— START OF Quoted passage —

General press reaction to the Birmingham campaign was no more favorable.
Time
called it a “poorly timed protest”: “To many Birmingham Negroes, King's drive inflamed tensions at a time when the city seemed to be making some progress, however small, in race relations.” A Washington
Post
editorial attacked King's Birmingham strategy as one of “doubtful utility,” and speculated that it was “prompted more by leadership rivalry than by the real need of the situation.”
The New York Times
, while playing down President Kennedy's phone call to Coretta, devoted a great deal of space to a press conference in which Burke Marshall said the federal government had no authority to take action in Birmingham. By contrast, the
Times
was almost gushingly optimistic about Birmingham's prospects under its new mayor, Albert Boutwell, who was sworn in on April 15 as Clarence Jones was visiting King in jail. “A warm sun was shining,” the
Times
reported. The swearing-in ceremony was “like a picnic,” with the “giggles of little girls” making a pleasant change from “the sounds of demonstrations carried on in the last 13 days,” and most Birmingham citizens of both races were looking to Boutwell for “a diminution, if not an end, to racial tensions that have grown alarmingly the last few days.” In an editorial declaring that it did not expect enlightenment to come to Birmingham “overnight,” the
Times
added that Martin Luther King “ought not to expect it either.”

For white Birmingham, the tone of Northern news coverage was a refreshing change, hailed that week in local news stories such as “Washington Liberals Ponder Wisdom of Demonstrations” and “Birmingham Image Gets Better Press.” All sides seemed to be converging upon a common ground of forward-looking vagueness, which the
Times
called “mutual respect and equality of opportunity” and Mayor Boutwell called “mutual respect and understanding.” Such a view rejected King and Bull Connor alike as dangerous, polar extremists.

— END OF Quoted passage —
— START OF Material shown —

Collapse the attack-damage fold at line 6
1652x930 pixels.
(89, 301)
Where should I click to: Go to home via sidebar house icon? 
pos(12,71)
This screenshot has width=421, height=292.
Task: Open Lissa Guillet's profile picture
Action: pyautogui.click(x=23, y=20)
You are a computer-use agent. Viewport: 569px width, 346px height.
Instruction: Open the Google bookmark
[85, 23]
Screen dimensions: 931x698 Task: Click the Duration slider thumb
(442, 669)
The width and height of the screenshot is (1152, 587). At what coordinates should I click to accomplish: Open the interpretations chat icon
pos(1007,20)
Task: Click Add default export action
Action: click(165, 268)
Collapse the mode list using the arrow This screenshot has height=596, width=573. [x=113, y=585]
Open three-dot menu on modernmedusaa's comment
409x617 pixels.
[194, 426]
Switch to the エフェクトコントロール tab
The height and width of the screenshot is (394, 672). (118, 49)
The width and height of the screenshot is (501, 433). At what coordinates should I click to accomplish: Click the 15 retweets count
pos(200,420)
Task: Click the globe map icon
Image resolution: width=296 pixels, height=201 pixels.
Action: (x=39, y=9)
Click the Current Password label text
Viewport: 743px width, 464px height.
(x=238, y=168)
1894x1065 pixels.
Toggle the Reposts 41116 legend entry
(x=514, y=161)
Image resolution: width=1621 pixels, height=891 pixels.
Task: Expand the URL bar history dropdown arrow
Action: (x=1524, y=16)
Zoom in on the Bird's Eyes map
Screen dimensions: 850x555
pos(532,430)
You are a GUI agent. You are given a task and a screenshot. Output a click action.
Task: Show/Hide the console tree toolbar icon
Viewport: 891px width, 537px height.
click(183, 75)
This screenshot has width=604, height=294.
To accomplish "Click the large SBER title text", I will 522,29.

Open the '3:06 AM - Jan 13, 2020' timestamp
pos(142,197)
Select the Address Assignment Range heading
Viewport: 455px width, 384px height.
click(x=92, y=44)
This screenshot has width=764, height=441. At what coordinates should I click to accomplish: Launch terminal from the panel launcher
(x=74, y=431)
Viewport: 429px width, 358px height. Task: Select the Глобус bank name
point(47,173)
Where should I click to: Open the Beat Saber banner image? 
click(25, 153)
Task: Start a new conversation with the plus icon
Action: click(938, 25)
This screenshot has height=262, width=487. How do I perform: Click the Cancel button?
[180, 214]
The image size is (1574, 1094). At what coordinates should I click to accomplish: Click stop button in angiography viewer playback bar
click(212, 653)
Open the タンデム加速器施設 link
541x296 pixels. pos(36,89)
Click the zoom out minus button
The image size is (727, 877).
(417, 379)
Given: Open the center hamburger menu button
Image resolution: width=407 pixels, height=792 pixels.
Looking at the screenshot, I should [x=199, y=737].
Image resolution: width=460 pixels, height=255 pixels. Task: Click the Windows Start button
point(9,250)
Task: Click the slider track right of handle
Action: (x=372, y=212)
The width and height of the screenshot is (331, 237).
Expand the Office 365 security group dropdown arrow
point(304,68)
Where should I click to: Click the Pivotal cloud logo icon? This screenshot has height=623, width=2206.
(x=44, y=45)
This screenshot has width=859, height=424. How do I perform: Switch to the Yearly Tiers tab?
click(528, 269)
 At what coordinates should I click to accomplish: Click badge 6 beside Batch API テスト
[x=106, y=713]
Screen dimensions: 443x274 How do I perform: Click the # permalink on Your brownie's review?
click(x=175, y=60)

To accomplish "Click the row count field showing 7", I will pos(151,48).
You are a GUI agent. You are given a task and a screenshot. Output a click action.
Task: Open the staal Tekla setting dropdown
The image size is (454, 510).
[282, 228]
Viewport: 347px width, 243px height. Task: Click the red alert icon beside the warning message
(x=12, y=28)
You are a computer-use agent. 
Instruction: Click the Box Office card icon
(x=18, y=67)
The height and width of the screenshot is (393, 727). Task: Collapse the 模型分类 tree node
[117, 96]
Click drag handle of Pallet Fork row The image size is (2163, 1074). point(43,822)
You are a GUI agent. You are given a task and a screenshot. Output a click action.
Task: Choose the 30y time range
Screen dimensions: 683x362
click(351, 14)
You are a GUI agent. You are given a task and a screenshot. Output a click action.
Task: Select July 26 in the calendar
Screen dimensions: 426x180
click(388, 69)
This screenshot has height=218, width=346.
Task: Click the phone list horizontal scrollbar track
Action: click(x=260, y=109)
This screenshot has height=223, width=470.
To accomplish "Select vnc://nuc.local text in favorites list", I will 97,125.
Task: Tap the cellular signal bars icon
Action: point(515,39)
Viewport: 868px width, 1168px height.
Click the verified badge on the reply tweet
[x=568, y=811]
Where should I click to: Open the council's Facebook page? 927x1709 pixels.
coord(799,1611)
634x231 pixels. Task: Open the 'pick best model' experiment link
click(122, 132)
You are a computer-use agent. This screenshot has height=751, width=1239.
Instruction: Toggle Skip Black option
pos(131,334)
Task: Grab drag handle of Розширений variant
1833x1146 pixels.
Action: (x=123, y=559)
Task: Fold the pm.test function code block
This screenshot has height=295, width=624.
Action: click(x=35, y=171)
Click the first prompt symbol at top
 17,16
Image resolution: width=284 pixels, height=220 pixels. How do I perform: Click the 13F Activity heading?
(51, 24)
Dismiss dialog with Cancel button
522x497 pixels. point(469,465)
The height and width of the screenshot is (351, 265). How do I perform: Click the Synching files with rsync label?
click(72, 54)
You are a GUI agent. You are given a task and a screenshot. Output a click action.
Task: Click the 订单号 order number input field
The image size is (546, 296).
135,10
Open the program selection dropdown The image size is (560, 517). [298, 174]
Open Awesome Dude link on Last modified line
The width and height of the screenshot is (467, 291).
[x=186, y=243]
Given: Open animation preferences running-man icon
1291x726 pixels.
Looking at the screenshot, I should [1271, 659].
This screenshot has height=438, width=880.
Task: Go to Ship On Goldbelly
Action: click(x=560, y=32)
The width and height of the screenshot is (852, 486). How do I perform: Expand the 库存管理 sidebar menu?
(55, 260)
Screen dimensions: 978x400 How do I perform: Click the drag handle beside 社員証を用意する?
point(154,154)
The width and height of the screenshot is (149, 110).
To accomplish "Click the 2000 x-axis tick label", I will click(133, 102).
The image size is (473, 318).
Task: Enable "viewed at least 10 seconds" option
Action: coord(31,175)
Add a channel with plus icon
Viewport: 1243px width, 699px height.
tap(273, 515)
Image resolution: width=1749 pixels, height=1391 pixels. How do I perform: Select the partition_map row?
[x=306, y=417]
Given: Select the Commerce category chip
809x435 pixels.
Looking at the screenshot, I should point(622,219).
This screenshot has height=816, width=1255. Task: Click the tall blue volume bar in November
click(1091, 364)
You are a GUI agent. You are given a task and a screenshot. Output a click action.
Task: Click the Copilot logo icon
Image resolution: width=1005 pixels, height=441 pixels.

— END OF Material shown —

(Directions):
a – Quote the stretch of the passage on press reaction to the Birmingham campaign from "For white Birmingham, the" through "dangerous, polar extremists.".
b – In the passage on press reaction to the Birmingham campaign, on what date was Albert Boutwell sworn in as mayor?

(Responses by task):
a –
For white Birmingham, the tone of Northern news coverage was a refreshing change, hailed that week in local news stories such as “Washington Liberals Ponder Wisdom of Demonstrations” and “Birmingham Image Gets Better Press.” All sides seemed to be converging upon a common ground of forward-looking vagueness, which the
Times
called “mutual respect and equality of opportunity” and Mayor Boutwell called “mutual respect and understanding.” Such a view rejected King and Bull Connor alike as dangerous, polar extremists.

b – April 15